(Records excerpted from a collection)

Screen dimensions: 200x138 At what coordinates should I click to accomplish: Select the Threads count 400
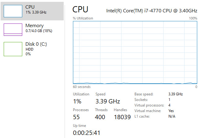pos(100,117)
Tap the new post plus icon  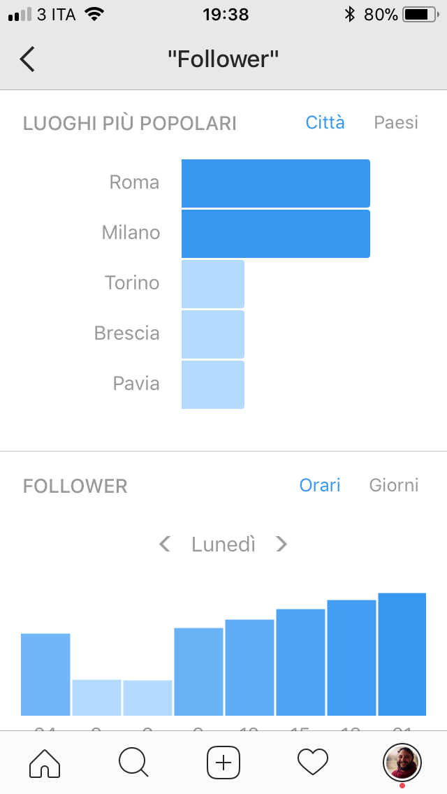pyautogui.click(x=224, y=762)

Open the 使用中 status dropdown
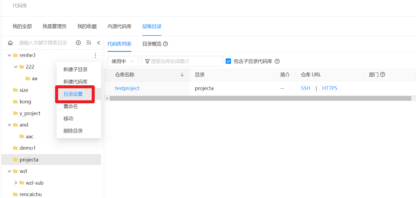(x=123, y=61)
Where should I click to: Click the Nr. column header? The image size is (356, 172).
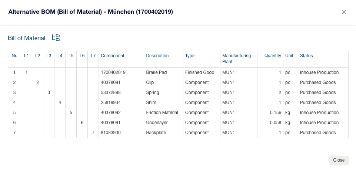(14, 56)
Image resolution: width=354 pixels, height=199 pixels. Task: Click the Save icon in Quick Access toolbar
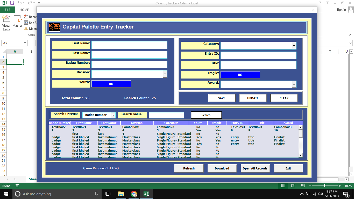click(12, 3)
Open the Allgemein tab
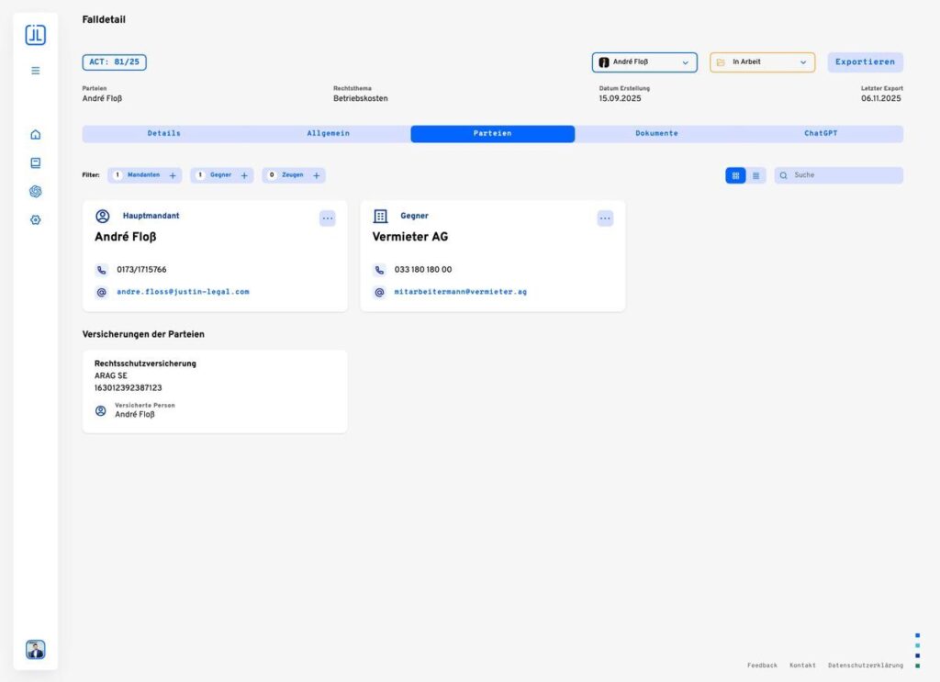940x682 pixels. (x=328, y=134)
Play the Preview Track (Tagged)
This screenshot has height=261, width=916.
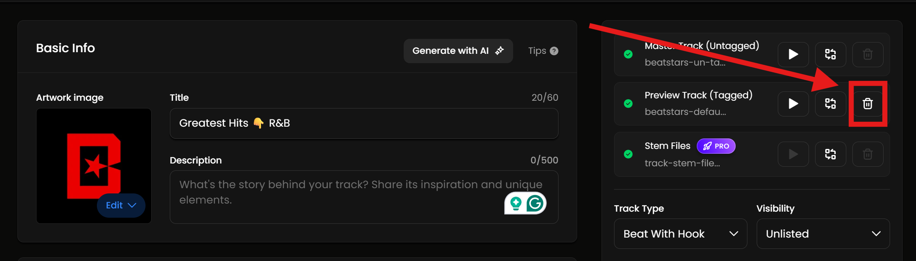793,104
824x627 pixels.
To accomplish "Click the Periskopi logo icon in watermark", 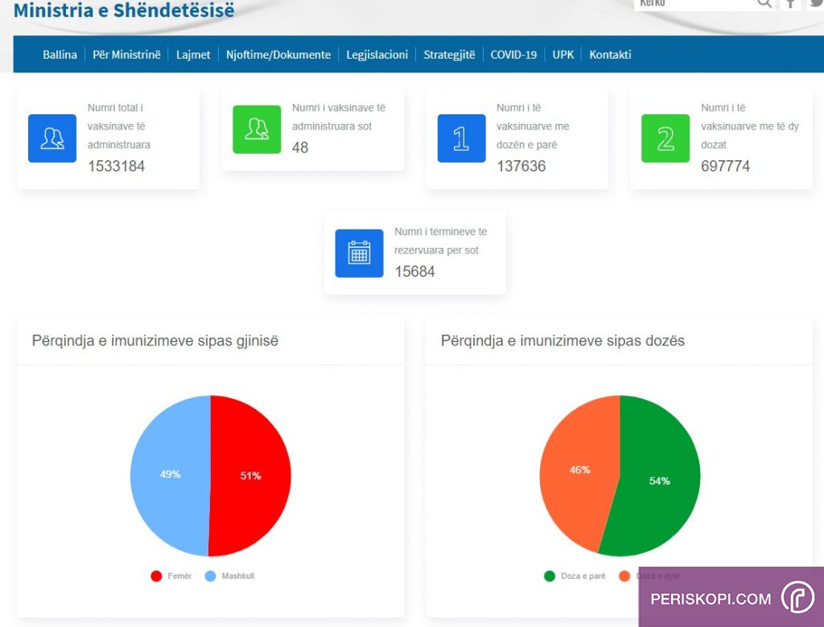I will click(x=797, y=598).
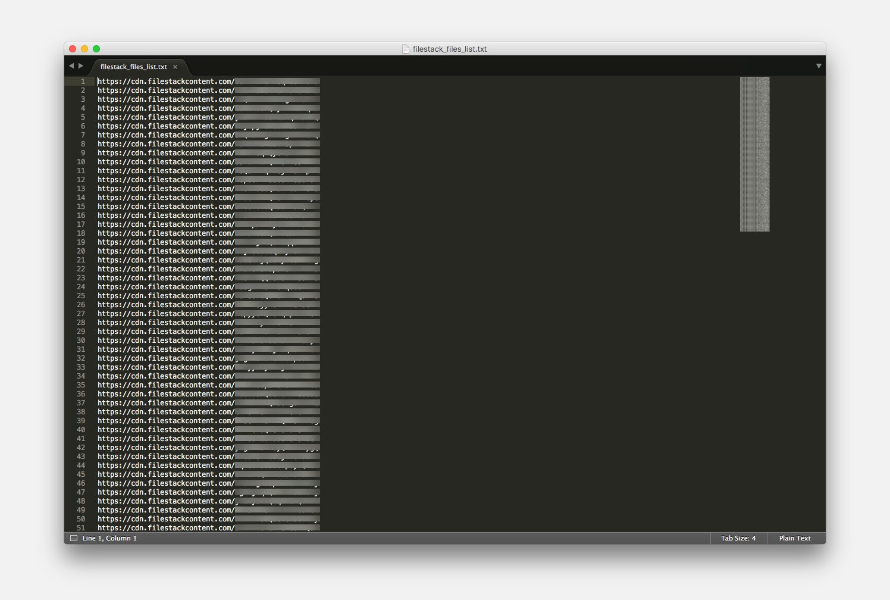890x600 pixels.
Task: Click line number 51 in the gutter
Action: click(x=81, y=527)
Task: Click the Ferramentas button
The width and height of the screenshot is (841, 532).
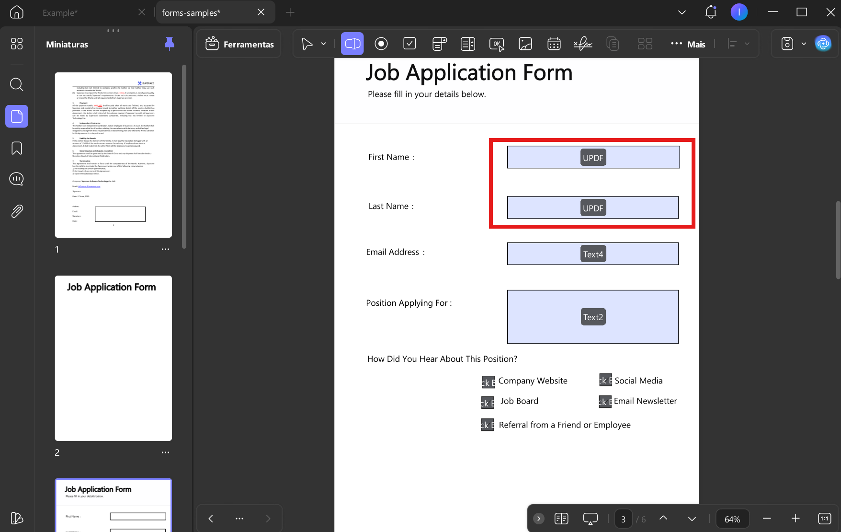Action: coord(239,44)
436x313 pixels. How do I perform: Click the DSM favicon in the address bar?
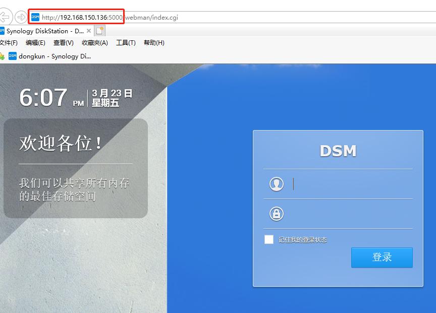(35, 17)
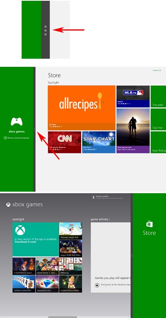Open the Store shopping bag icon in snapped panel
166x318 pixels.
click(149, 224)
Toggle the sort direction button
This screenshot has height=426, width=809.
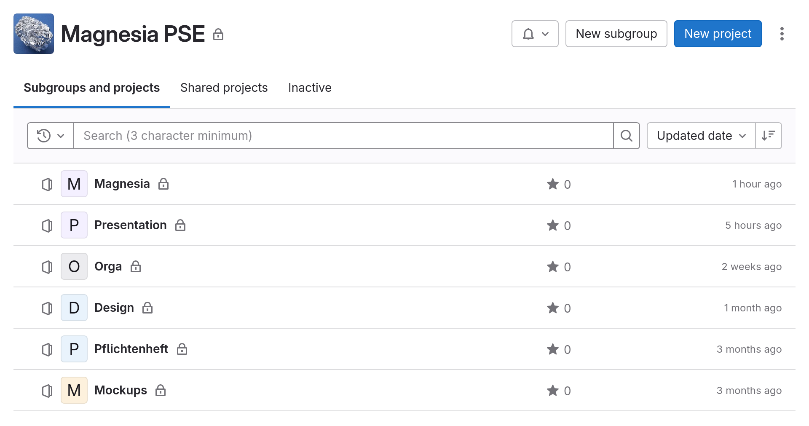coord(769,136)
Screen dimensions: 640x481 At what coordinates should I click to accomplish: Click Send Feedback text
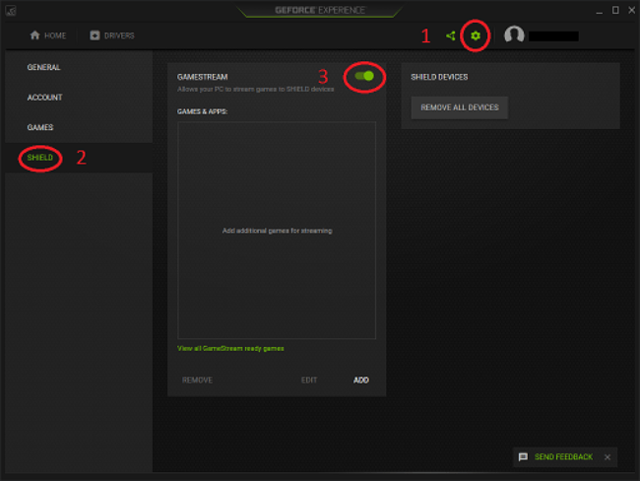(x=563, y=457)
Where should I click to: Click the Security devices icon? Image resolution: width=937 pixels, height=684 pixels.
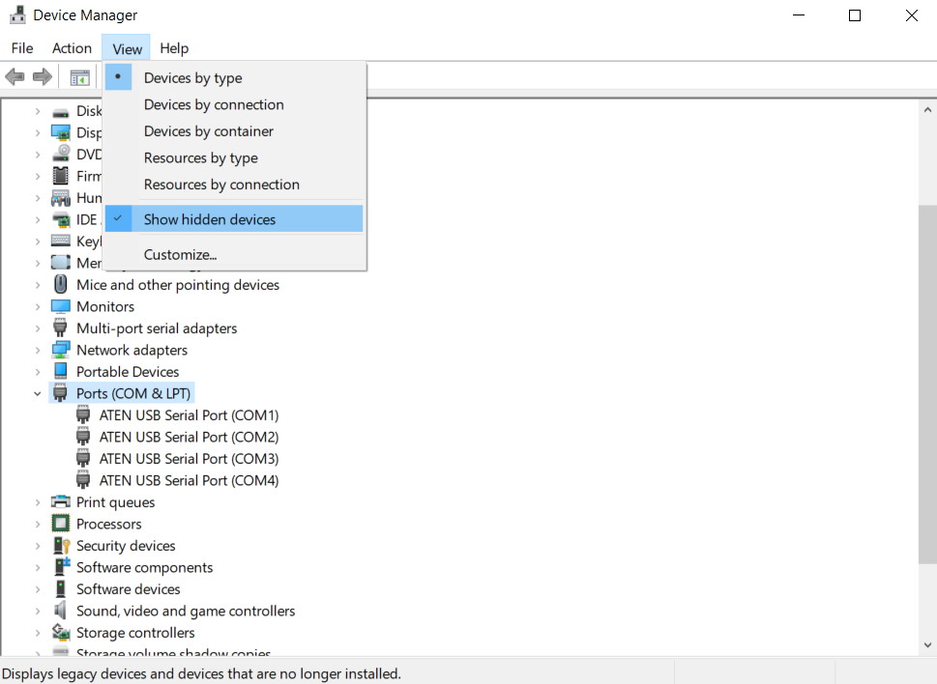click(61, 546)
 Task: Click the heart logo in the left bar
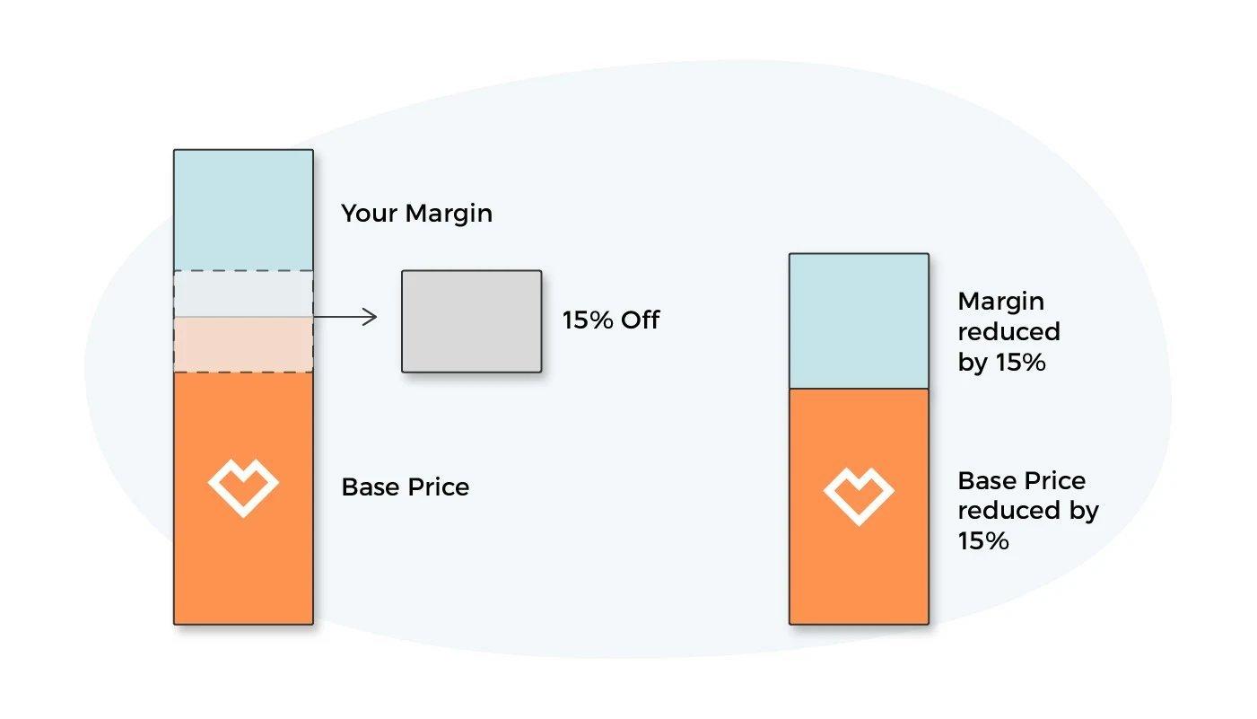tap(243, 487)
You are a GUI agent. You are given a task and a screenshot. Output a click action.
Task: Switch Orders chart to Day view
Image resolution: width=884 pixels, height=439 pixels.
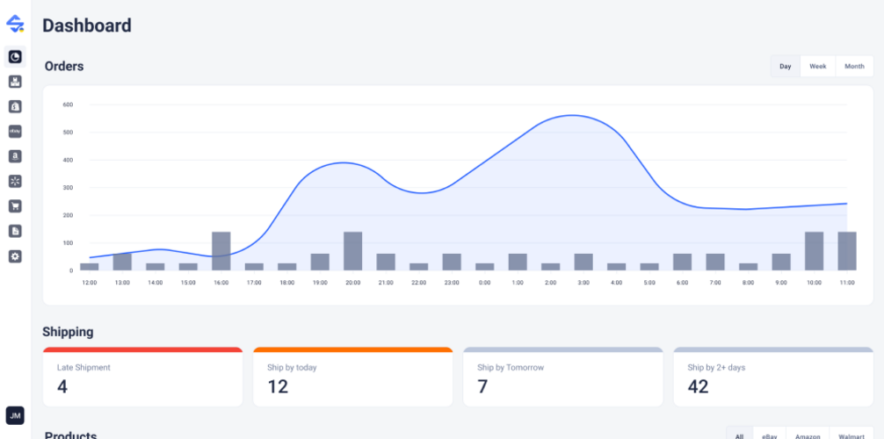pyautogui.click(x=786, y=67)
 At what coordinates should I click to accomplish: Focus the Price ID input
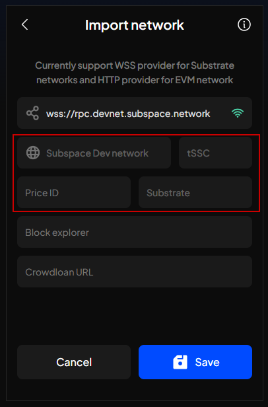tap(74, 192)
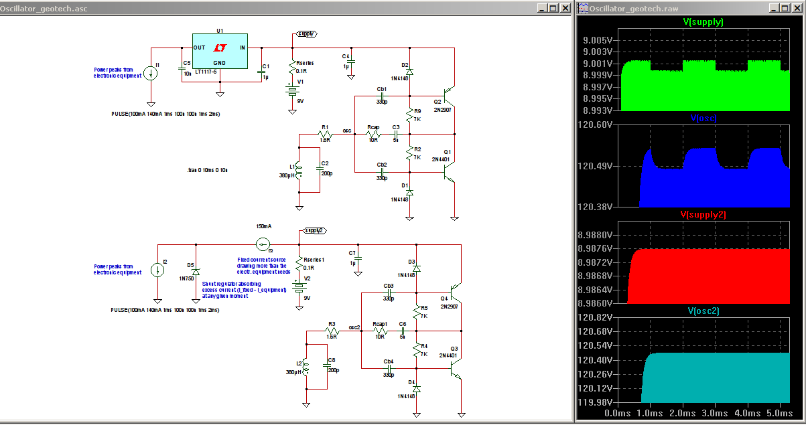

Your task » Copy exactly, without pictures, the lines above from the one with "Screen dimensions: 640x481" down to the one with "Task: Switch Orders chart to Day view", inclusive.

Answer to this problem »
Screen dimensions: 640x481 At what coordinates should I click to accomplish: Click Send Feedback text
(x=563, y=457)
Where should I click to: Click the Security devices icon? Image resolution: width=937 pixels, height=684 pixels.
click(61, 546)
 Task: Click the heart logo in the left bar
tap(243, 487)
You are a GUI agent. You are given a task and a screenshot. Output a click action.
Task: Switch Orders chart to Day view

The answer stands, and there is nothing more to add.